L’aspetto interessante di questi anni è stato il clima interno al Comitato stesso, che ha cercato di raggiungere posizioni condivise, per il bene comune. È stato un impegno che ci ha coinvolto positivamente, nella diversità delle posizioni ma nell’impegno ad un esito rispettoso delle varie posizioni presenti. Nel dibattito trasmesso per Radio San Marino si sono levate molte voci di approvazione e di stima, per l’altissima qualità dei risultati e per la professionalità dei componenti.
Nel complesso dei risultati raggiunti – anche per la presenza di voci laiche qualificate e aperte al rispetto della vita in ogni stato e stadio di sviluppo – mi pare che si sia stati capaci di dimostrare che si può lavorare alacremente per il bene comune, ottenendo risultati positivi.
Ora si è rinnovato il CSB e mi pare che si siano scelte voci meno attente ai valori e ai principi che ci hanno contraddistinto, e che non si siano privilegiate competenze sammarinesi (in particolare per la bioetica, e per l’area della rianimazione) che avrebbero consentito un lavoro specifico in questi campi. Credo che per l’esperienza fatta in questi anni la presenza tra i vari componenti di eccellenze «straniere» e di esperti sammarinesi sia stato un valore aggiunto per il progresso delle dichiarazioni e dei risultati raggiunti.
Ritengo che la non valorizzazione di tali competenze «autoctone» sia un male per la nostra intera società. Non vale richiedere che siano sammarinesi solo alcuni settori della vita dello Stato, ci sono competenze tra noi che vanno valorizzate per il bene di tutti. E non vale neppure la logica dei «compagni di scuderia», che, soprattutto nel caso della bioetica, renderebbe il Comitato inutile, dannoso e improduttivo. Il confronto e il dialogo in questi anni non sono stati divisivi ma fruttuosi, e ci auguriamo che questo possa continuare nella nostra Repubblica, evitando la «guerra per bande» o il settarismo partitico, che ha fatto tanto male alla nostra società.
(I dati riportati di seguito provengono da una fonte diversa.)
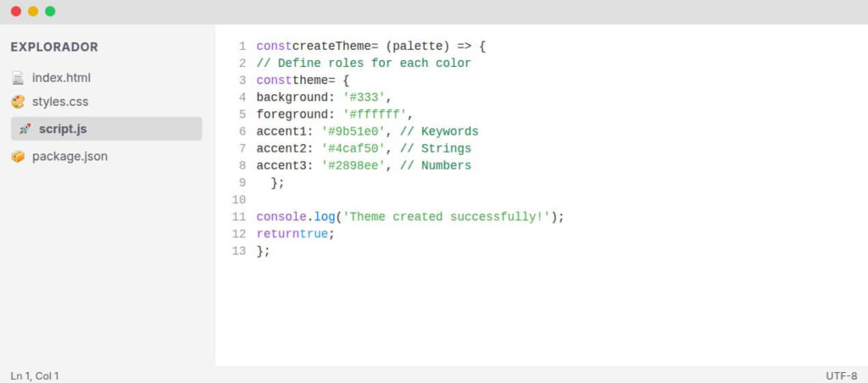Click the index.html document icon
This screenshot has height=383, width=868.
pyautogui.click(x=18, y=78)
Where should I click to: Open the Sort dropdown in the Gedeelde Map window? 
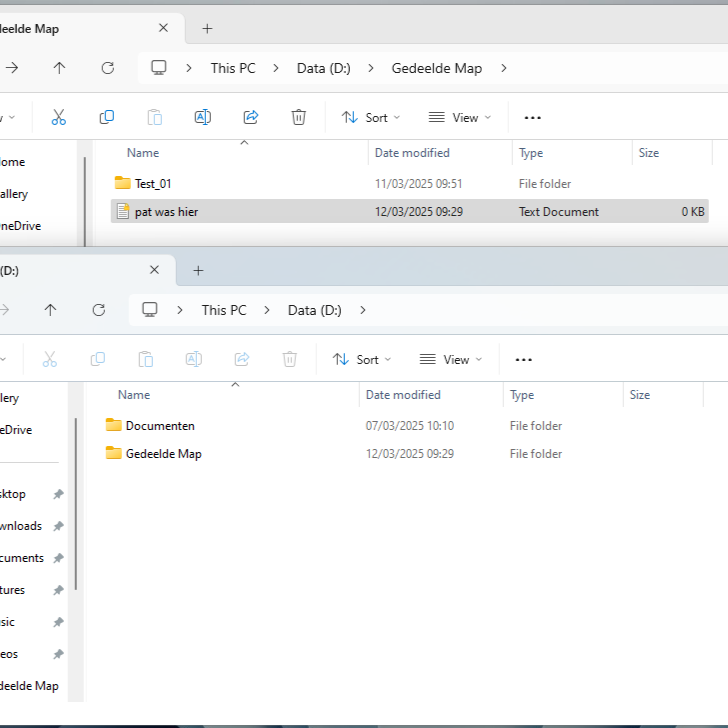(370, 117)
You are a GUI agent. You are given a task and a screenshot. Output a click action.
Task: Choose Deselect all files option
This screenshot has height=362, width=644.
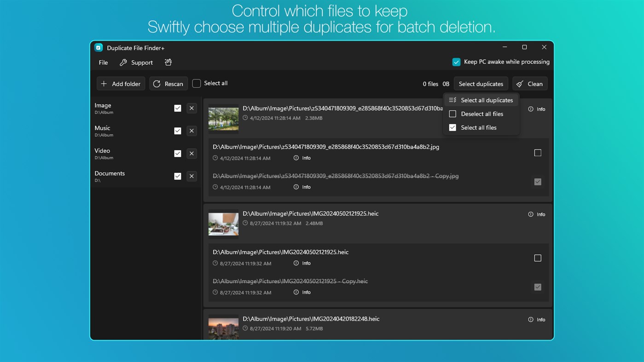pos(481,114)
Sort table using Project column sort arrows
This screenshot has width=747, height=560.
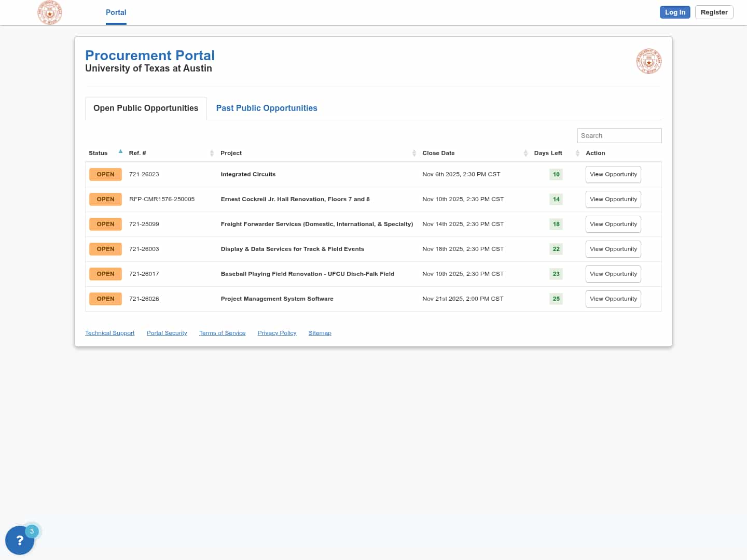(x=414, y=153)
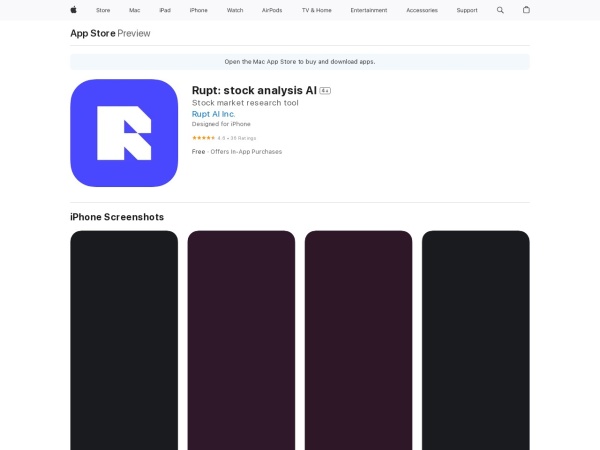The image size is (600, 450).
Task: Open the Watch navigation item
Action: click(235, 10)
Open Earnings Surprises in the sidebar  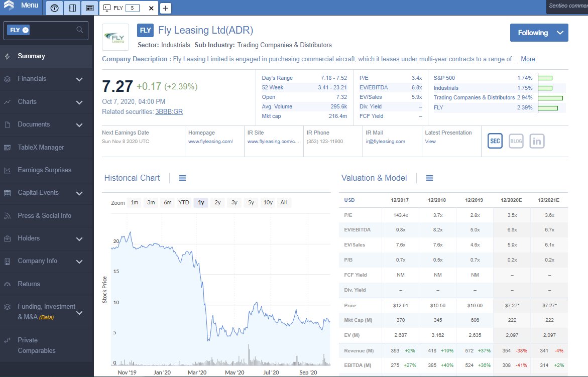[44, 170]
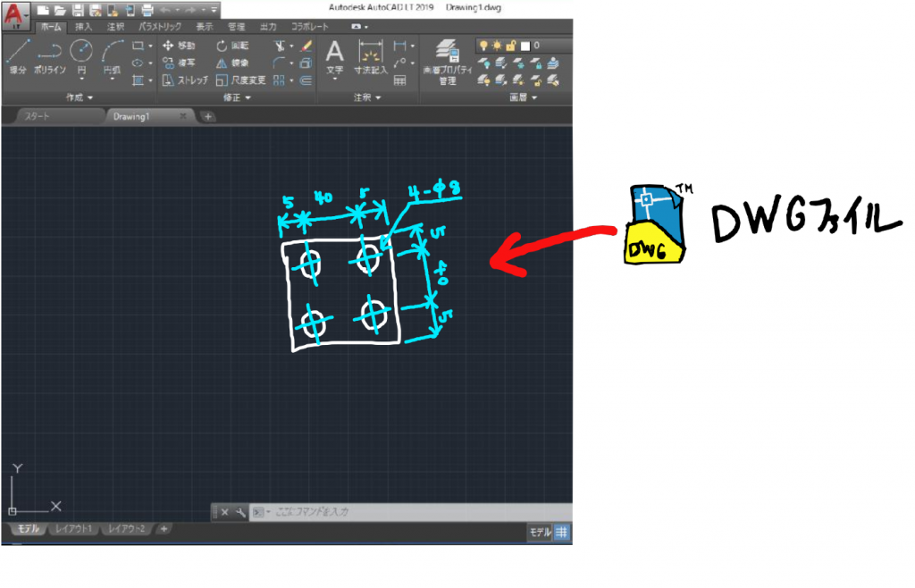The height and width of the screenshot is (588, 915).
Task: Activate the Move (移動) tool
Action: tap(179, 46)

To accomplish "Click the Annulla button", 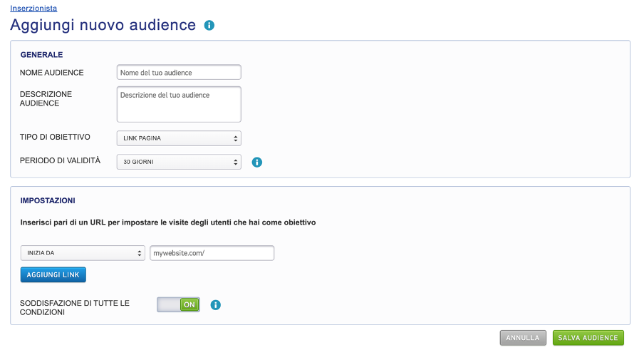I will (523, 338).
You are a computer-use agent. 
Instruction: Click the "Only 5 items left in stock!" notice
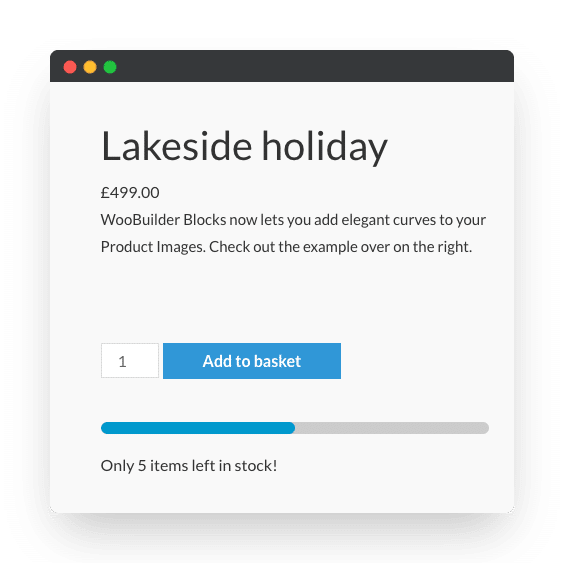189,466
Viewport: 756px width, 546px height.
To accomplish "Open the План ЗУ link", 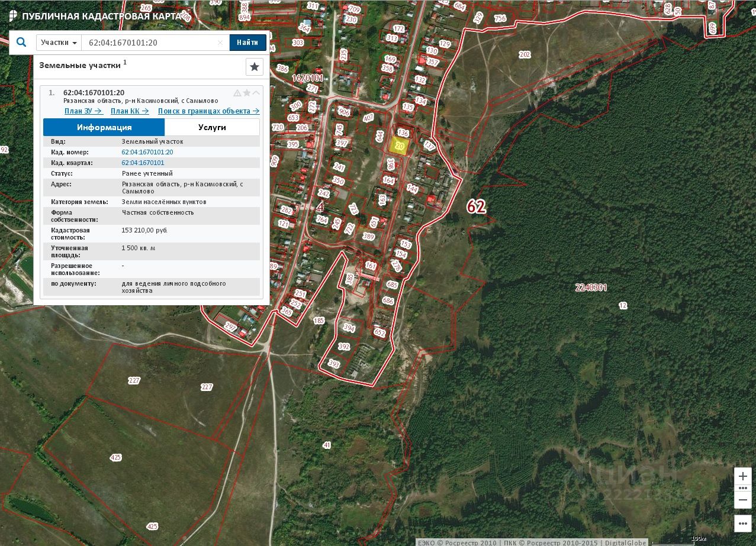I will [83, 111].
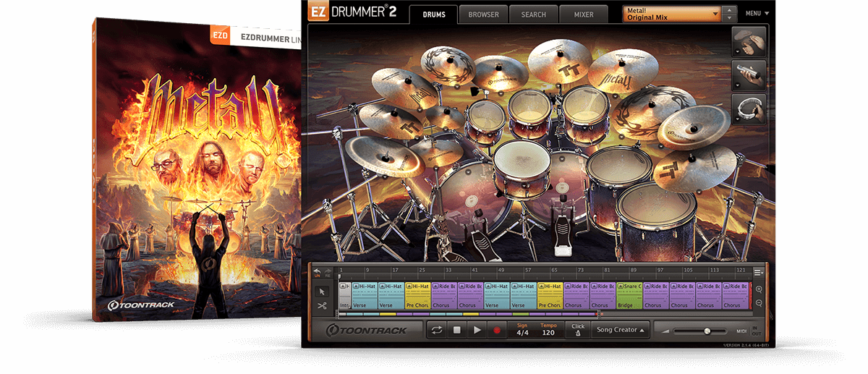868x374 pixels.
Task: Click the hand claps percussion icon
Action: (749, 43)
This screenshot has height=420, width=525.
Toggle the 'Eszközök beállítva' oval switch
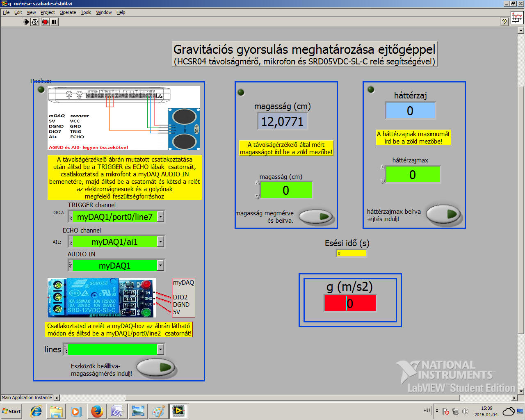pyautogui.click(x=155, y=368)
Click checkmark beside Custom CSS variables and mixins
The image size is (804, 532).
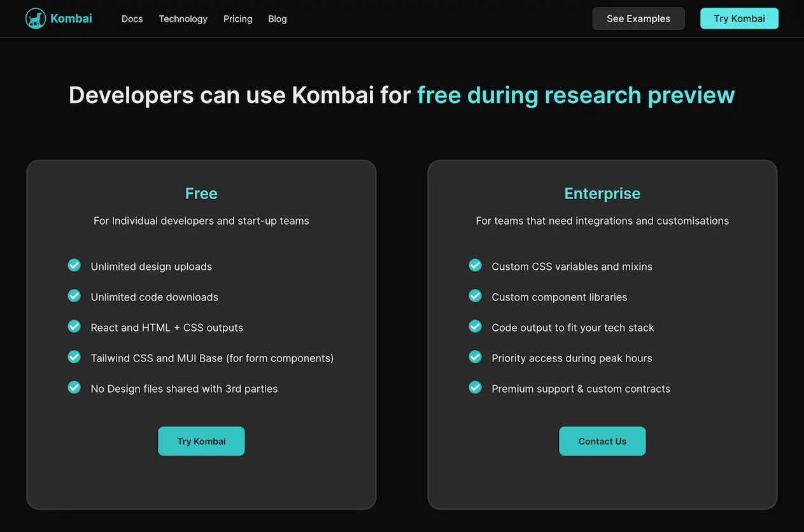pos(475,265)
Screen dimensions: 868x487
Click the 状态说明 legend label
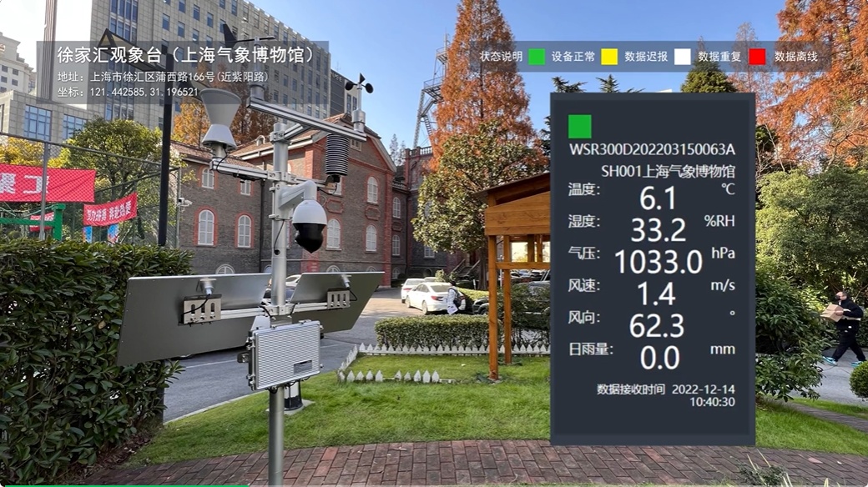501,57
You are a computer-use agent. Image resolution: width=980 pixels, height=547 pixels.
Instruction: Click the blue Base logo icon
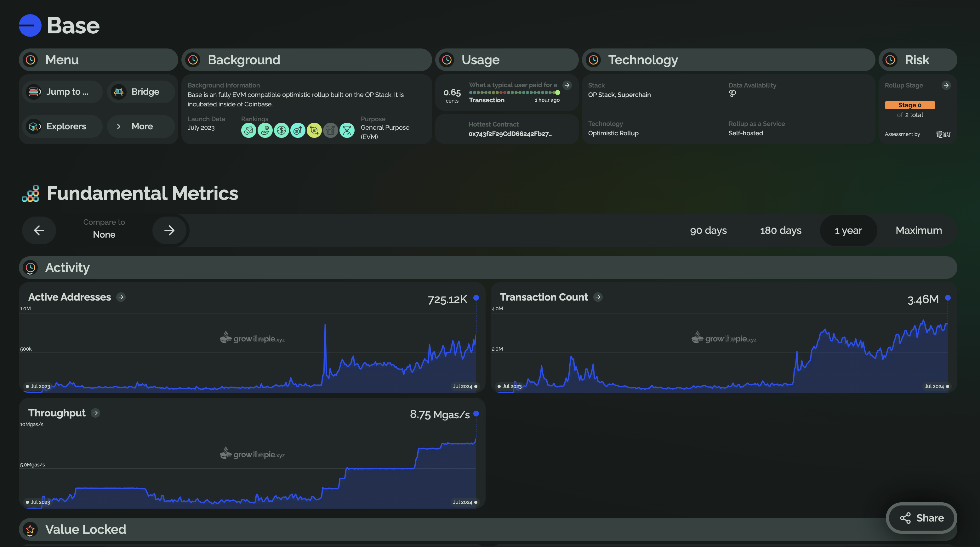coord(30,25)
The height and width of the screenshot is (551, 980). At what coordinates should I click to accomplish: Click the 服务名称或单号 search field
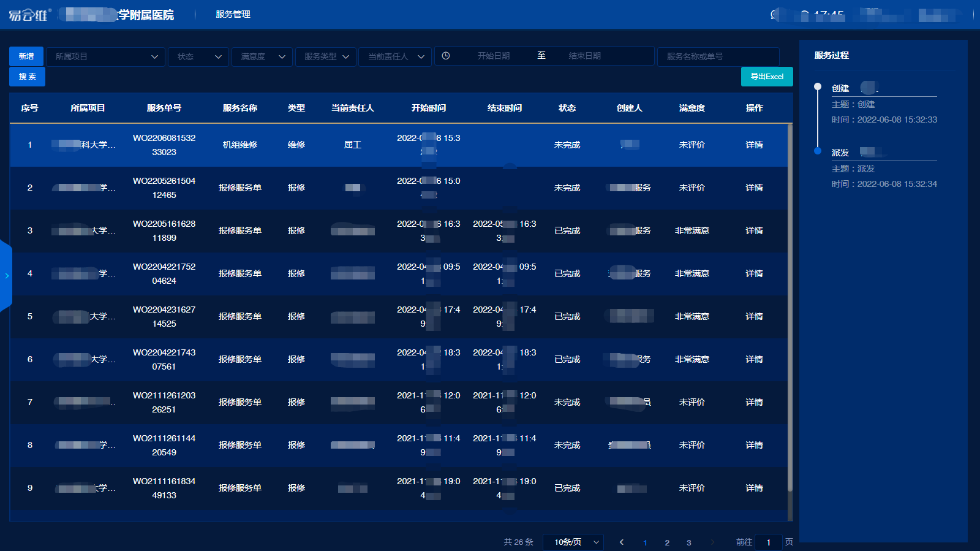[x=718, y=56]
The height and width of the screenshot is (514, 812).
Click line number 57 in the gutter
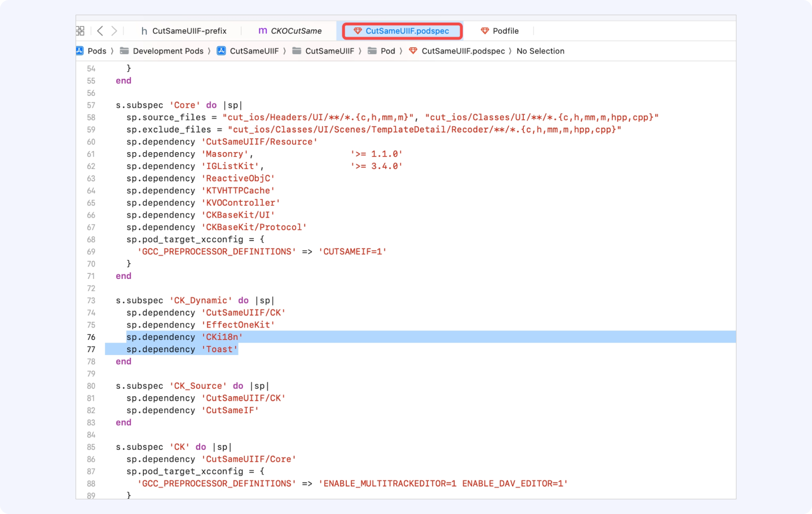click(91, 105)
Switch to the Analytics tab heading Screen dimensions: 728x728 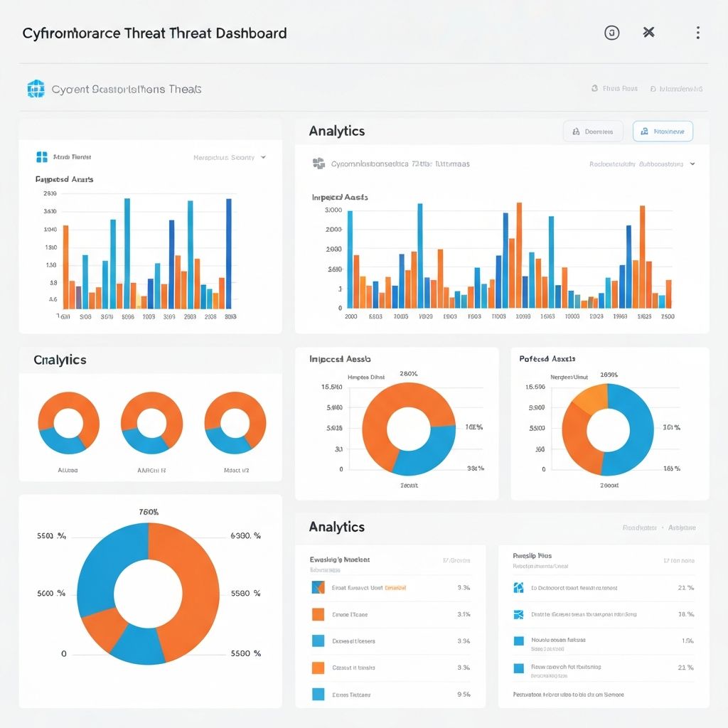coord(336,131)
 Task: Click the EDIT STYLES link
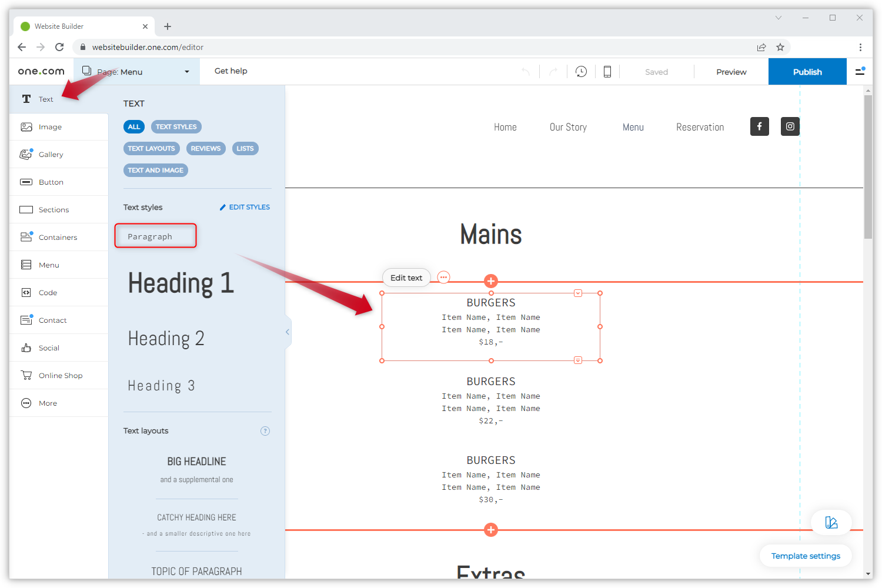point(245,208)
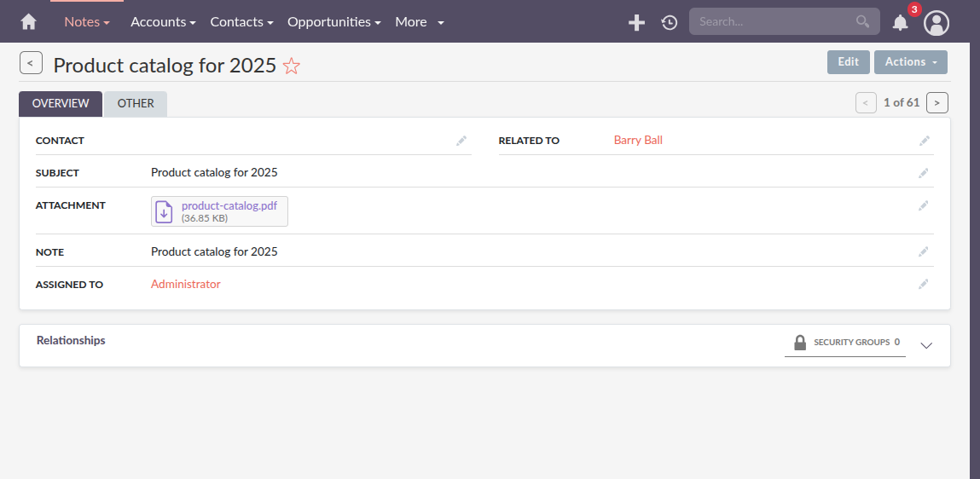Click the quick create plus icon

(636, 23)
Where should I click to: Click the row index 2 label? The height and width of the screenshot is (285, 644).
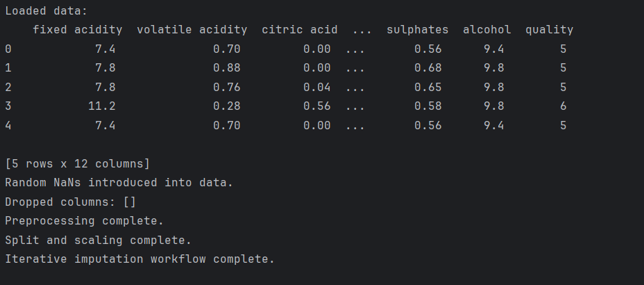[x=8, y=88]
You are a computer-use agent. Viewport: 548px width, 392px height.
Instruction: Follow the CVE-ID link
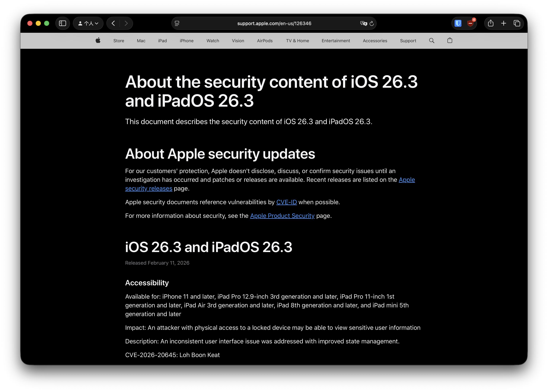pyautogui.click(x=286, y=202)
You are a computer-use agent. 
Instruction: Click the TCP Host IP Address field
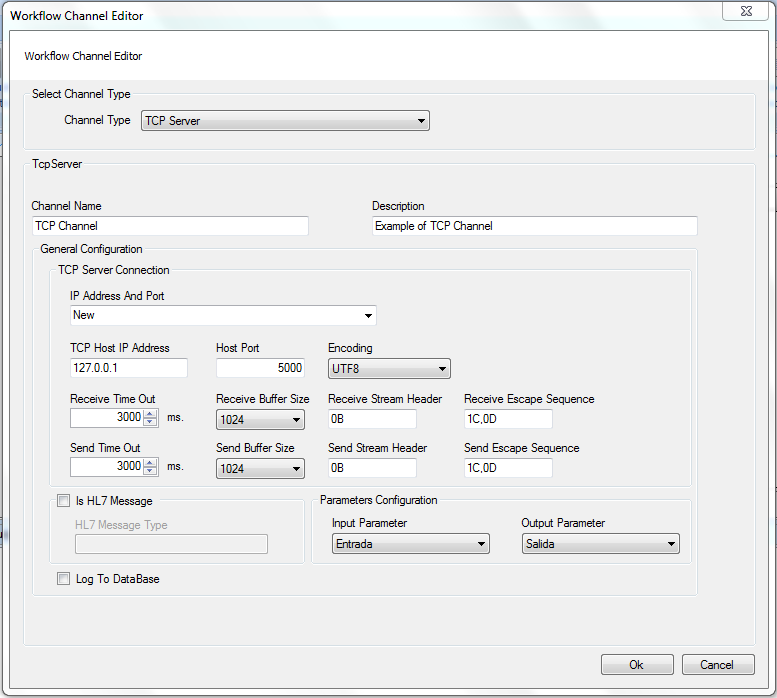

Queste sinteticamente le osservazioni «critiche»:
1. Mancano professionalità specifiche nell’ambito della cura del «fine vita» e della neonatologia.
2. Manca la professionalità di chi si prende cura oltre il curare (compito dell’infermiere).
3. Il teologo scelto non pare avere competenze specifiche in campo bioetico e vive molto lontano da San Marino. Qui a San Marino si trovano esperti qualificati nel campo bioetico e teologico (Gabriele Raschi) e pare utile valorizzare sia la competenza sia la possibilità di un lavoro continuativo e costante.
4. L’esperto in materie giuridiche nominato (Diletta Tega) non pare avere alcuna competenza della legislazione sammarinese, mentre il giudice Emiliani (I° triennio) e il prof. Bottari (II° triennio) avevano comprovata conoscenza della nostra legislazione.
5. La legge istitutiva del CSB prevede una competenza a servizio dell’Ospedale ma anche del Governo per le tematiche in oggetto. Non pare adeguata la scelta che sia allineata solamente alle scelte politiche ed ideologiche del governo. Si rischierebbe in questo modo di vanificare il senso stesso di un comitato di bioetica che dovrebbe garantire una certa indipendenza dall’Esecutivo. In questo senso ci pare che la scelta attuata sia più un atto i di prepotenza che di servizio al bene comune.